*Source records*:
_ _ _ _
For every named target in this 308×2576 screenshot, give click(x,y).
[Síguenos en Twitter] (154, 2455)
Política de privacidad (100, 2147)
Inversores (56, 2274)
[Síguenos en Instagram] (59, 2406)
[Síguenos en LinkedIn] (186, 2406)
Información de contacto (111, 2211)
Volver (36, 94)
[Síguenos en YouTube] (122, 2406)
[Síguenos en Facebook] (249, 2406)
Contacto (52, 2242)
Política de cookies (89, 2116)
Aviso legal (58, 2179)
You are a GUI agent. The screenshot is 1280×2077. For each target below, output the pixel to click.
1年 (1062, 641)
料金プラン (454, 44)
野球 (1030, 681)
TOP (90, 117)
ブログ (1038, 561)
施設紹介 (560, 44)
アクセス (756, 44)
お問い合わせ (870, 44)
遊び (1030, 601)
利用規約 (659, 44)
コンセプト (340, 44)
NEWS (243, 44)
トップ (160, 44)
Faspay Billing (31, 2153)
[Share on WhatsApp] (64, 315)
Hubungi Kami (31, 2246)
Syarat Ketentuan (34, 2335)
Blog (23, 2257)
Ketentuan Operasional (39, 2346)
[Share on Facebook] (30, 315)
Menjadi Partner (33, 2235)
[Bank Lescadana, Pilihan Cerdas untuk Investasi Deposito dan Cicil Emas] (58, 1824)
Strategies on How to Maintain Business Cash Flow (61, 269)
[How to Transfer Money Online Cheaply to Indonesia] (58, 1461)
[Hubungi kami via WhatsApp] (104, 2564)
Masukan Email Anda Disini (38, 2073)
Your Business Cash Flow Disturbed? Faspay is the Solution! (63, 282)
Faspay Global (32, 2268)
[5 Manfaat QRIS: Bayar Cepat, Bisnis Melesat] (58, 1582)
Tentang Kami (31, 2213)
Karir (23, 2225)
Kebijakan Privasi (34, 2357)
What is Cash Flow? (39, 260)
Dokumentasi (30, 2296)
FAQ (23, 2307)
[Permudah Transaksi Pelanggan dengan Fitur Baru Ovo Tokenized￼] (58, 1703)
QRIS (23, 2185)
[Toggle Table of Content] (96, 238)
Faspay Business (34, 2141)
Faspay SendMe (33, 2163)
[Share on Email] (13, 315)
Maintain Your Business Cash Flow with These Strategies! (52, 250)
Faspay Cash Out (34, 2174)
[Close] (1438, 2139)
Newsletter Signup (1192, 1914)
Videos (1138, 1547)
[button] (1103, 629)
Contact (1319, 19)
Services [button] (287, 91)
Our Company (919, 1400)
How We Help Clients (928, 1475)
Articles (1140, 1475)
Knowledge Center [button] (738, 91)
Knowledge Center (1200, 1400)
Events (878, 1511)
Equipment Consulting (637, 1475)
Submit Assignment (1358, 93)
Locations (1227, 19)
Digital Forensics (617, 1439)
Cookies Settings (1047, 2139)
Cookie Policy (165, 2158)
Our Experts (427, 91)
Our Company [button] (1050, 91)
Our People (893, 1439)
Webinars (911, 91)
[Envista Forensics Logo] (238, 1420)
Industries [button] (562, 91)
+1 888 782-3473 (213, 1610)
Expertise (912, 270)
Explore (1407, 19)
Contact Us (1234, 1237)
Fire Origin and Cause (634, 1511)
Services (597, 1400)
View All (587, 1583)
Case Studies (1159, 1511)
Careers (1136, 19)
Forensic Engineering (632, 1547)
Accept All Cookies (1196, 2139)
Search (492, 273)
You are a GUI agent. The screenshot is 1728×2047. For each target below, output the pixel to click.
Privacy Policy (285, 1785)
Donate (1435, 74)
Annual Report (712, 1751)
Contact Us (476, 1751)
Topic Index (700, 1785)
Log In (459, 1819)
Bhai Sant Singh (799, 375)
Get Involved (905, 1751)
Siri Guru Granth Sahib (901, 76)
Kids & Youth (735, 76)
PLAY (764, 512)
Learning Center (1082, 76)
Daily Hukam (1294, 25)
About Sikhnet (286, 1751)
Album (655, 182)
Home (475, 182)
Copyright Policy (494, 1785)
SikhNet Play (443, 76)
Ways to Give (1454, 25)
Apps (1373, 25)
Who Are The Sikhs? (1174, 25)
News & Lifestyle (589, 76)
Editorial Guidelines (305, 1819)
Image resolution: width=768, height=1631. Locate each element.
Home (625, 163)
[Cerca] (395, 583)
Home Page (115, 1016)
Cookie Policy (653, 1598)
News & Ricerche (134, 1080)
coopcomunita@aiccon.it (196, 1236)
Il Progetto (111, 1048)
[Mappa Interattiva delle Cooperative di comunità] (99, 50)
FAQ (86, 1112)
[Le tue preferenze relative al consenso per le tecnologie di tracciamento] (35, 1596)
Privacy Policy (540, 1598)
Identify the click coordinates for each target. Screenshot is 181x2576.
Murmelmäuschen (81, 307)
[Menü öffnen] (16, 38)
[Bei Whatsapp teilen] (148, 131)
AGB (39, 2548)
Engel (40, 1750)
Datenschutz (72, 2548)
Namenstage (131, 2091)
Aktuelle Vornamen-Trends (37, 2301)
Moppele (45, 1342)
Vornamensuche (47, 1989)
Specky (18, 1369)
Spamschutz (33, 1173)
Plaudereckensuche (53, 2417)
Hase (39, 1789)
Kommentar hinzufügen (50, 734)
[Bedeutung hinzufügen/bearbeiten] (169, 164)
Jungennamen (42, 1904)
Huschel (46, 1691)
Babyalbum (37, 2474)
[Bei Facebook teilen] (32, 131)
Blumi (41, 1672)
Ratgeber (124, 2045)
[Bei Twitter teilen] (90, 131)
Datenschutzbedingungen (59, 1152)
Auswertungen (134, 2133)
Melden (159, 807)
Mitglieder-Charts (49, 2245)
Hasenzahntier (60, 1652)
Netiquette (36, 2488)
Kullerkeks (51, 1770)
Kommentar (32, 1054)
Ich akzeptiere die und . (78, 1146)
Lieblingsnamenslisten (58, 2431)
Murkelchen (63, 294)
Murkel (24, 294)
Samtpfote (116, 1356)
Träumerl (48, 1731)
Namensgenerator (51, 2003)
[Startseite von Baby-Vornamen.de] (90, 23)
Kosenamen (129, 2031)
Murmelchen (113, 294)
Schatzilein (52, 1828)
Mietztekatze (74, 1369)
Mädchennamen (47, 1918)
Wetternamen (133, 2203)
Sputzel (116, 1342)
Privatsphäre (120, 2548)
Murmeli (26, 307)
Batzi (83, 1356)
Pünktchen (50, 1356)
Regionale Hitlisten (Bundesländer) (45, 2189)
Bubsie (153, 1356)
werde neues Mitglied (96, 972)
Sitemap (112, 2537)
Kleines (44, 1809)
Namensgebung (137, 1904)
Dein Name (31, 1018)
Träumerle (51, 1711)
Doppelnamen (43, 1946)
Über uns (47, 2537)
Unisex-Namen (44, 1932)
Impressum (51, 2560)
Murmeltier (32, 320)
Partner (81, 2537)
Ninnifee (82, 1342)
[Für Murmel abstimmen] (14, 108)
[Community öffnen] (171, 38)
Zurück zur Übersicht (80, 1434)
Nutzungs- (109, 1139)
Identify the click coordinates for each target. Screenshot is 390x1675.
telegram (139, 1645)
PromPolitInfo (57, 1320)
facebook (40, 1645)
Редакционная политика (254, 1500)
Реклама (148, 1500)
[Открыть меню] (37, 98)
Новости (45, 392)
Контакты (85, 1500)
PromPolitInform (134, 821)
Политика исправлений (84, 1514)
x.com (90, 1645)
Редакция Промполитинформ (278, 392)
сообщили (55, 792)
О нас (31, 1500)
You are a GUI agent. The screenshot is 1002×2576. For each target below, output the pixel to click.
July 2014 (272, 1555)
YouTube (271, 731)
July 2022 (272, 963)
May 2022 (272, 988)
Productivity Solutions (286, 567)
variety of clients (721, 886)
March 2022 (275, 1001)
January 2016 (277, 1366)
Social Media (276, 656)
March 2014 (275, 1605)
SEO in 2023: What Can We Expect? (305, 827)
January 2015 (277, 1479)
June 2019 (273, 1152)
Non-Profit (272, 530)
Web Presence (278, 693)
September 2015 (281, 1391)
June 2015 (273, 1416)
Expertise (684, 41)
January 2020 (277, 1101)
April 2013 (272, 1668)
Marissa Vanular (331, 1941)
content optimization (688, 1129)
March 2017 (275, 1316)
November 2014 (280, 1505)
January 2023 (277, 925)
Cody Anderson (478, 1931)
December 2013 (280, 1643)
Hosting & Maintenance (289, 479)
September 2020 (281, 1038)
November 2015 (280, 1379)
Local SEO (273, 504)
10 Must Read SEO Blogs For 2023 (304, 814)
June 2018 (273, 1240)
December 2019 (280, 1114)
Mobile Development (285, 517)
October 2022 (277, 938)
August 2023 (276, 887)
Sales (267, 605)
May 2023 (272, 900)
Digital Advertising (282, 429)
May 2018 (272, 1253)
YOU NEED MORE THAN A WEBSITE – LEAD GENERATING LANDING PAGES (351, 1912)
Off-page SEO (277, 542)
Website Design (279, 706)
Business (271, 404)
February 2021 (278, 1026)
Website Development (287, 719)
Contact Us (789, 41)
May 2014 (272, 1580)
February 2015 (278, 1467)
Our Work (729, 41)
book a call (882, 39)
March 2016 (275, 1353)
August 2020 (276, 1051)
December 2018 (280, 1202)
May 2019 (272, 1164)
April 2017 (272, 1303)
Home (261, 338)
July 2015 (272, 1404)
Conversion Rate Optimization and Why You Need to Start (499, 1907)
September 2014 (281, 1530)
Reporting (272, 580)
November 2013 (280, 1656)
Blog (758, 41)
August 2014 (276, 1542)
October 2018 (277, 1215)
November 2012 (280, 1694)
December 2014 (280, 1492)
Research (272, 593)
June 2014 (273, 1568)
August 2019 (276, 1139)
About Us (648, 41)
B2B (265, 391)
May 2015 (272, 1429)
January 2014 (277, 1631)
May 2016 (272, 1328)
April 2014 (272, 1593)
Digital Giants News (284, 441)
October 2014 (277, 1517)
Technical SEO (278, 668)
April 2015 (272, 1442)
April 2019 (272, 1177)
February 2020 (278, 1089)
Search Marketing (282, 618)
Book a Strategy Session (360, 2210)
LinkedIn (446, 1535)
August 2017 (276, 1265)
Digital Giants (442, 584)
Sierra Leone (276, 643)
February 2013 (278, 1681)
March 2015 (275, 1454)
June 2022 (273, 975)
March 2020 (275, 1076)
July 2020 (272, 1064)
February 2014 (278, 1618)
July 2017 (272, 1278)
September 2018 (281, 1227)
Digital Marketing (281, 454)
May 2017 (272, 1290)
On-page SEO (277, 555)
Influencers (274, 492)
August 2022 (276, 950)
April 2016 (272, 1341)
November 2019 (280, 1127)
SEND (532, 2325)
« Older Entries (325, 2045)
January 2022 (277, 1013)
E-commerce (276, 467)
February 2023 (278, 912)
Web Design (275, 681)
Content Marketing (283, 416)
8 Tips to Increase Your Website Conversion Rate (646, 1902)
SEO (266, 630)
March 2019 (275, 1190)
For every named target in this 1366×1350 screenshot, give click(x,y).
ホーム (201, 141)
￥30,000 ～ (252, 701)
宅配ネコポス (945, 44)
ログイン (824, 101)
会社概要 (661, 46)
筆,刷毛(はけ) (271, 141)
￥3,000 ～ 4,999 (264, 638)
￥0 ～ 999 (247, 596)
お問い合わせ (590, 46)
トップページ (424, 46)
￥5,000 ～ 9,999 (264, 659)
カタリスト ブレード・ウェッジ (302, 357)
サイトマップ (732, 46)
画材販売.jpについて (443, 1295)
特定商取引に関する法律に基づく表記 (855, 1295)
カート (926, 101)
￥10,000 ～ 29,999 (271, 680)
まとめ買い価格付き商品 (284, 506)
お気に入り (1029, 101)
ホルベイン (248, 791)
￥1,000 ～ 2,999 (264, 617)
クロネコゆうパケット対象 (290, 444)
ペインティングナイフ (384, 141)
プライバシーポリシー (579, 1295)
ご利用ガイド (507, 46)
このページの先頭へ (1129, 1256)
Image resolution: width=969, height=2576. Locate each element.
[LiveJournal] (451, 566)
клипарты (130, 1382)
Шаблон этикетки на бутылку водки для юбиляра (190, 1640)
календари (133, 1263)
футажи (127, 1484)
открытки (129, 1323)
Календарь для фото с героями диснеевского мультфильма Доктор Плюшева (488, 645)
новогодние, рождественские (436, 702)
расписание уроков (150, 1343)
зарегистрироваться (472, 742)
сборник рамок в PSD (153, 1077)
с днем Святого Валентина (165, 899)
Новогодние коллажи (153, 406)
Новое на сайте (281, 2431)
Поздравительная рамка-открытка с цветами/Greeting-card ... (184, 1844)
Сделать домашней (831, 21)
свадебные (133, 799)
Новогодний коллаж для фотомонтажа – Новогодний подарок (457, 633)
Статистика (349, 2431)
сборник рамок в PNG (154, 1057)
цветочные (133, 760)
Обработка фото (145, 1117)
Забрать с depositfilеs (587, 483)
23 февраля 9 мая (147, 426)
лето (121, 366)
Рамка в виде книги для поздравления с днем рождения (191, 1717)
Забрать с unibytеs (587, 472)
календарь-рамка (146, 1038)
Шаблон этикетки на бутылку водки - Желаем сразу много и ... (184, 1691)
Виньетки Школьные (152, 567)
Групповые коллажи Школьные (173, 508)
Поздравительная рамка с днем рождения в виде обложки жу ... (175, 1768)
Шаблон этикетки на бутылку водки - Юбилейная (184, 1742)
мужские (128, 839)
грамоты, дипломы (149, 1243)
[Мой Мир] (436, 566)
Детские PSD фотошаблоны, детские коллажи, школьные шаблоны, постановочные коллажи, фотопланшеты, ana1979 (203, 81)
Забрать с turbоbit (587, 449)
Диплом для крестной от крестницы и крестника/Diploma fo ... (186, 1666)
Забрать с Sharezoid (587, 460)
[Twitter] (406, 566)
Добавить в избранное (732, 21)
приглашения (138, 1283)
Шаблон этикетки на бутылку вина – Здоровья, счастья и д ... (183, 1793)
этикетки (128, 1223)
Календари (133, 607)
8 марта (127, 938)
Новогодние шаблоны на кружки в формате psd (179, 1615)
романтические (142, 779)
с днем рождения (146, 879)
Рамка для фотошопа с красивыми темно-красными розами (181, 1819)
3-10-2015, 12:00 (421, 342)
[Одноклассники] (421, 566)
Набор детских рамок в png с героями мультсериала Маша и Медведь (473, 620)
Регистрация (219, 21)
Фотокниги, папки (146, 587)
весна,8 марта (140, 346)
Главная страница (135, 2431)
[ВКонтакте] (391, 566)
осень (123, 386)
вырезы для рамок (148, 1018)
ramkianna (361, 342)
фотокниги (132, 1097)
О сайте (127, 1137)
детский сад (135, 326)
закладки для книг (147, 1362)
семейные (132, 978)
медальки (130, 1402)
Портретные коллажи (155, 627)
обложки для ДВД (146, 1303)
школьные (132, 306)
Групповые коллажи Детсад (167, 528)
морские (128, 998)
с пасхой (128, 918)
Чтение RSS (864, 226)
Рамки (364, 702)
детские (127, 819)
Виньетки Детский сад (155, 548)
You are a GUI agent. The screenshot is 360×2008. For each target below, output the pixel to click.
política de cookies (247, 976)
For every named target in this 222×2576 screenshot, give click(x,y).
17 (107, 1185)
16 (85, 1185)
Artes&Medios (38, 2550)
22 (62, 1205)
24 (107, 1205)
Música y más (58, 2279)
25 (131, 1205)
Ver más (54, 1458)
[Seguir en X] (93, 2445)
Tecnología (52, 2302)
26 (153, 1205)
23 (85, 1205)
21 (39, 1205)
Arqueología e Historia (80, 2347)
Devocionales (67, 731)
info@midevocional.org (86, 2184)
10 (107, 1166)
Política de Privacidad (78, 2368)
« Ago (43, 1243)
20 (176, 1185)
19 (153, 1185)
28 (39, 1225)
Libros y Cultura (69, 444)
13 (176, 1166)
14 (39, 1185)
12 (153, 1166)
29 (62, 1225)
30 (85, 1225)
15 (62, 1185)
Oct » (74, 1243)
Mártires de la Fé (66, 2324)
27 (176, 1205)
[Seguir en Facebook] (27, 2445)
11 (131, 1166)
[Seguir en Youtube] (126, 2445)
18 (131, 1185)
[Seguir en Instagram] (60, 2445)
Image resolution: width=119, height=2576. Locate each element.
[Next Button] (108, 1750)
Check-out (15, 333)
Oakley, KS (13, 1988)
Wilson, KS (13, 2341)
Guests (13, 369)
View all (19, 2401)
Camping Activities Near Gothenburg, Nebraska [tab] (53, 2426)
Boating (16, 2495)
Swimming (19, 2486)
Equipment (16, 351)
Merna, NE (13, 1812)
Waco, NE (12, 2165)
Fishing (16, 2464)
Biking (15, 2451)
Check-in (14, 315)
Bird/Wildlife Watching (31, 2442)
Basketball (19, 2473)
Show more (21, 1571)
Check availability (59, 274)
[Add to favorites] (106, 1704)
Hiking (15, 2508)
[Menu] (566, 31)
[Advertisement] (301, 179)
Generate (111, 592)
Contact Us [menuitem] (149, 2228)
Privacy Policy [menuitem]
_ _ _ _
Write down again, exactly as given, only the lines above that fall from the line with "Check-out (15, 333)" to the line with "[Advertisement] (301, 179)", inclusive.

*YOUR SOLUTION*:
Check-out (15, 333)
Oakley, KS (13, 1988)
Wilson, KS (13, 2341)
Guests (13, 369)
View all (19, 2401)
Camping Activities Near Gothenburg, Nebraska [tab] (53, 2426)
Boating (16, 2495)
Swimming (19, 2486)
Equipment (16, 351)
Merna, NE (13, 1812)
Waco, NE (12, 2165)
Fishing (16, 2464)
Biking (15, 2451)
Check-in (14, 315)
Bird/Wildlife Watching (31, 2442)
Basketball (19, 2473)
Show more (21, 1571)
Check availability (59, 274)
[Add to favorites] (106, 1704)
Hiking (15, 2508)
[Menu] (566, 31)
[Advertisement] (301, 179)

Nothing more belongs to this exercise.